Charging system of the present invention carries on electro-photography apparatus, and the surface charging that is used to make the electrostatic latent image image-carrier that is driven and rotates is to predetermined potential.This Charging system with above-mentioned electrostatic latent image image-carrier relative position on, be direction of principal axis configuration with the direction vertical with the sense of rotation of electrostatic latent image image-carrier, have a plurality of electric wires, guarded electrode, grid electrode.

Guarded electrode is used to shield a plurality of electric wires, open relative with electrostatic latent image image-carrier face.And a plurality of electric wires carry out corona discharge by applying high voltage.Grid electrode is a mesh-shape, adjusts the current's intensity that flows by corona.

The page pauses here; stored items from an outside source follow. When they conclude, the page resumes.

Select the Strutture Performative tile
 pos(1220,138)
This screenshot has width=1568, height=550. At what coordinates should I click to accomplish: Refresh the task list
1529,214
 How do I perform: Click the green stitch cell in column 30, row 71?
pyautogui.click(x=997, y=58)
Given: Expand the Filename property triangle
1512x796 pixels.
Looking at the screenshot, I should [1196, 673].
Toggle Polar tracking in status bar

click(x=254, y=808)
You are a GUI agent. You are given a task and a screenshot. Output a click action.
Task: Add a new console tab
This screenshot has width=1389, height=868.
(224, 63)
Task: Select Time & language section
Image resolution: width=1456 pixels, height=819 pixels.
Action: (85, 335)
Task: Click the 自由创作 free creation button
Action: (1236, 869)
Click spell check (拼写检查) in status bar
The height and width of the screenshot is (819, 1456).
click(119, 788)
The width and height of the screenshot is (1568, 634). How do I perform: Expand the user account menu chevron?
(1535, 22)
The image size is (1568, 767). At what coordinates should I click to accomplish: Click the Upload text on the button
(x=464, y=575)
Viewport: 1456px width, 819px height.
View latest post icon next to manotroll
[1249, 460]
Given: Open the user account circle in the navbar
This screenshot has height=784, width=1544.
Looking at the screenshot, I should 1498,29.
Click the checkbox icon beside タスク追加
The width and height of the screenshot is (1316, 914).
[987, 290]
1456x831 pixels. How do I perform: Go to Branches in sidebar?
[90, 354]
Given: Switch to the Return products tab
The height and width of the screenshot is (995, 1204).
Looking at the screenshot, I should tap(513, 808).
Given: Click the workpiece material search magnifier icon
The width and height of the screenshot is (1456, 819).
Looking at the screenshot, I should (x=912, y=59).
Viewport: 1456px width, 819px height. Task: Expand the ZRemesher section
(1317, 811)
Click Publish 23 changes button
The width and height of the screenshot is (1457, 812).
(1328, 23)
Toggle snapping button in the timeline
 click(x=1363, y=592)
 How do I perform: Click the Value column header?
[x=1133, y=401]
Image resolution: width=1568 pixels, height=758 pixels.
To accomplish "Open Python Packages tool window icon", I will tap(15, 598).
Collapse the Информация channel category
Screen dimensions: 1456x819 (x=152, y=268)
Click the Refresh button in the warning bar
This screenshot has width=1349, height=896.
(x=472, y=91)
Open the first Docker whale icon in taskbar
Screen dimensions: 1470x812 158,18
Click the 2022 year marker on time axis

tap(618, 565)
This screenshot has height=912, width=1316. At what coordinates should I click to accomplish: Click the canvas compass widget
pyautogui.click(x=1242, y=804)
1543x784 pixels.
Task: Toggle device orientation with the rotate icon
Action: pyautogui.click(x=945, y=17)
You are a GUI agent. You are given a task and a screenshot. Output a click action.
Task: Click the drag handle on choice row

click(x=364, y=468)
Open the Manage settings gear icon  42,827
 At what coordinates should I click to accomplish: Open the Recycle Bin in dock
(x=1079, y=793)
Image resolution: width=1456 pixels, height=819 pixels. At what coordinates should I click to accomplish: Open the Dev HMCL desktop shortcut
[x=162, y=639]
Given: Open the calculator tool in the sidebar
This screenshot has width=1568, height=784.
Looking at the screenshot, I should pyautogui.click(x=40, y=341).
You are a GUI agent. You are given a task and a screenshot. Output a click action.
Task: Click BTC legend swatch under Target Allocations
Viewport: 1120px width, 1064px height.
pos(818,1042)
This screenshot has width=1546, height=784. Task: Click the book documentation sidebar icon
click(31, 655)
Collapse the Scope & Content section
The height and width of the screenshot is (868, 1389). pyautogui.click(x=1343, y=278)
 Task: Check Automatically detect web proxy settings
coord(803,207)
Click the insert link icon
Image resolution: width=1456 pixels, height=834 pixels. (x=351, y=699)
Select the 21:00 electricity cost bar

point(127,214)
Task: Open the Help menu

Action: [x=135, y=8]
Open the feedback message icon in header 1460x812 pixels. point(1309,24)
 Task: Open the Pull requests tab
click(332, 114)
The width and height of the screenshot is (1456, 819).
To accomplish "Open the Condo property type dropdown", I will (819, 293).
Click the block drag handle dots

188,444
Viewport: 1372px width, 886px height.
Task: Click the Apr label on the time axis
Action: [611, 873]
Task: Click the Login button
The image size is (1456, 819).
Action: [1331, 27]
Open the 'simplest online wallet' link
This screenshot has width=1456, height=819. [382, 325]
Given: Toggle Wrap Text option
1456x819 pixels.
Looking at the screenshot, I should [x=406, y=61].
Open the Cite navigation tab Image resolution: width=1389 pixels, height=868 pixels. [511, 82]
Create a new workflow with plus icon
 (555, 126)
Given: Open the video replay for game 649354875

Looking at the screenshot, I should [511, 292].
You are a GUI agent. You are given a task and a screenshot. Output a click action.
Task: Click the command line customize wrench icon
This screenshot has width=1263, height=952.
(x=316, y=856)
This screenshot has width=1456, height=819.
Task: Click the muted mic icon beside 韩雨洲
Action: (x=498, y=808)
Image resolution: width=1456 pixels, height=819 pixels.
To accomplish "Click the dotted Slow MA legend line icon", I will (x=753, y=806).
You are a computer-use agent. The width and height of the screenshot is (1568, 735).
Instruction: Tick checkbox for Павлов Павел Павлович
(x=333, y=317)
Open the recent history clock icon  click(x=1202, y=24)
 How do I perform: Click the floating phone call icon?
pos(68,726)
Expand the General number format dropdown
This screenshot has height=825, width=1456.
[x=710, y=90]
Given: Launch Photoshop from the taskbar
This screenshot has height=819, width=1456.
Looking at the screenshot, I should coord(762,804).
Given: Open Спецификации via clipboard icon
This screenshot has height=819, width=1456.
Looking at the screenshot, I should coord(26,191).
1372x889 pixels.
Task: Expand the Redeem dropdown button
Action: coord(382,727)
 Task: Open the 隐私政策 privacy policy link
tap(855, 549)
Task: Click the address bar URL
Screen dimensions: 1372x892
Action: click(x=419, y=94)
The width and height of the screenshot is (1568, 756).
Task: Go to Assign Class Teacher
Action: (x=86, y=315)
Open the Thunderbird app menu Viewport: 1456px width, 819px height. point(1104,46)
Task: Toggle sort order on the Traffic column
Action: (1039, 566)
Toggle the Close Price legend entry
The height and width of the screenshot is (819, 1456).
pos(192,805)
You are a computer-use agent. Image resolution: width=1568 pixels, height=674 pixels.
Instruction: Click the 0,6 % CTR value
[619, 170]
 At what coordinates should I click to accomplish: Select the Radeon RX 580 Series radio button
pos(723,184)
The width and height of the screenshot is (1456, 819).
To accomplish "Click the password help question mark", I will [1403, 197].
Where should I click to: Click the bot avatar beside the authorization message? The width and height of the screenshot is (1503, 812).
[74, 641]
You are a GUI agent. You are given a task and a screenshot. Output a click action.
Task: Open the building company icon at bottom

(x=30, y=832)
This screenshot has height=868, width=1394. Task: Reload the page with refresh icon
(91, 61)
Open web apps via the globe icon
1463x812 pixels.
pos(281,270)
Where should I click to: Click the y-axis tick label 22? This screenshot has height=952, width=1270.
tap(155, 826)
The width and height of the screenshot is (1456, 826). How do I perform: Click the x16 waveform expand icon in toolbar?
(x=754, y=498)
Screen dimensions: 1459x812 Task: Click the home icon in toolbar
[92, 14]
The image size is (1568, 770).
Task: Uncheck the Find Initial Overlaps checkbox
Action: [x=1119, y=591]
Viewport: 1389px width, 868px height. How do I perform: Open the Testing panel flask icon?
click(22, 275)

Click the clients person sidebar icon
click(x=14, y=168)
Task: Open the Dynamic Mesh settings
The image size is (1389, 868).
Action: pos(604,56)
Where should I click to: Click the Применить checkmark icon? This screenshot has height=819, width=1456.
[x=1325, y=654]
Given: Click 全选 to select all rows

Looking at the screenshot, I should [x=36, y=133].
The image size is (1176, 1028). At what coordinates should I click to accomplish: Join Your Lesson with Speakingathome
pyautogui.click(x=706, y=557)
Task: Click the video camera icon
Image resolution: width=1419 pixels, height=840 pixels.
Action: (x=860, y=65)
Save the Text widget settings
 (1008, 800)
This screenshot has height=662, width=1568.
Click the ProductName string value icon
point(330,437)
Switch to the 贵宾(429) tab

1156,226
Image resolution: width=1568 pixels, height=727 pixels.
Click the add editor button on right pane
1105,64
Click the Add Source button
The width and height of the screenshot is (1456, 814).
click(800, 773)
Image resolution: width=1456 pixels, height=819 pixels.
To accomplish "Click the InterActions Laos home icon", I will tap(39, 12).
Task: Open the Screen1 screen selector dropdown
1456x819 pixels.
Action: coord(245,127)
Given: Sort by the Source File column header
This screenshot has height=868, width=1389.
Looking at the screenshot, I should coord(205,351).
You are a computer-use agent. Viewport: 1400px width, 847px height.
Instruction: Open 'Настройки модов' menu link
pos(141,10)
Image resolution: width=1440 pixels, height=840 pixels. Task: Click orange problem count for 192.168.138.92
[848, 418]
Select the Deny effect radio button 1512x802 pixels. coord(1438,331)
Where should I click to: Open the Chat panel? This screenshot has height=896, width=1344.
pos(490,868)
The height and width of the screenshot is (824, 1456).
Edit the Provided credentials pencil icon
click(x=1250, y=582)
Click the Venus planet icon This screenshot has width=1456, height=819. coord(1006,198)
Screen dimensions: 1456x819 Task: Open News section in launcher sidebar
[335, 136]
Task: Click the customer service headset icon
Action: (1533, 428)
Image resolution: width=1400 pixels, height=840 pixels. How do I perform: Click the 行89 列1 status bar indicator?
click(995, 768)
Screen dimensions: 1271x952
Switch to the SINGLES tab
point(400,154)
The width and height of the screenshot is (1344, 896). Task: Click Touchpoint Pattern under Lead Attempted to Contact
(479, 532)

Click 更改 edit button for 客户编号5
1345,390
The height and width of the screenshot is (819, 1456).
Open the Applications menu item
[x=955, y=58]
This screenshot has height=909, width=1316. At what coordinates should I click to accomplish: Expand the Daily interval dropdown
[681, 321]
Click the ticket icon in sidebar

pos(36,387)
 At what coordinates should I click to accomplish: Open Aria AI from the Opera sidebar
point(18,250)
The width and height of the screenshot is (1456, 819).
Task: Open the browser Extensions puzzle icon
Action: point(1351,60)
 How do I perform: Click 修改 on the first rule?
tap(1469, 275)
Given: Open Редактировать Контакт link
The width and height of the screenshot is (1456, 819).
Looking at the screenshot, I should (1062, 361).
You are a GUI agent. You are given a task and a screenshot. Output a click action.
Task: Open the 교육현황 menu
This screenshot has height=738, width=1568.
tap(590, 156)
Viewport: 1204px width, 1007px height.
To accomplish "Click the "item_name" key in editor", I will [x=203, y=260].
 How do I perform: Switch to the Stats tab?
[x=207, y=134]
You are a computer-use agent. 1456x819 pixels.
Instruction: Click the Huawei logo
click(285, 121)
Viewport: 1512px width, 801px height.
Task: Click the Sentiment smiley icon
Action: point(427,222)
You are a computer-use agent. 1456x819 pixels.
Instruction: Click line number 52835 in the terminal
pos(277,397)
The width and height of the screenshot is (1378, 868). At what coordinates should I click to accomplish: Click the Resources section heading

And above-mentioned grid electrode has thick zone and the close zone that mesh order hole differs from one another.That is, this grid electrode has a plurality of peristomes (mesh), has the different thick zone and the close zones of size, number, density of peristome.

Wherein, thick zone is the big zone, the close zone of order boring ratio of grid mesh part, and close zone is little zone, the thick zone of the order boring ratio of mesh.Promptly, thick zone is compared with close zone, during the electrode wires between opening wide identical, the area of its opening is bigger, and the opening number that exists under the unit area is less, and close zone is compared with thick zone, during the electrode wires between opening wide identical, the area of its opening is less, and the opening number that exists under the unit area is more.But in thick zone and close zone, the wide of the electrode wires between opening may not be identical, and thick zone is meant the big and thicker state of order with respect to close regional opening size, and close zone is meant state less with respect to thick regional opening size and that order is closeer.

So, because grid electrode has thick zone and close zone, therefore carry out different electric current adjustment in each zone, charged control can be carried out according to each zone.

For example, in thick zone,, therefore the wire electrodischarge electric current is fully passed through because the order hole of mesh is bigger.Therefore can apply sufficient electric current to the electrostatic latent image image carrier surface, make the electrostatic latent image image-carrier fully charged.Below will in thick zone, carry out charged be called slightly charged.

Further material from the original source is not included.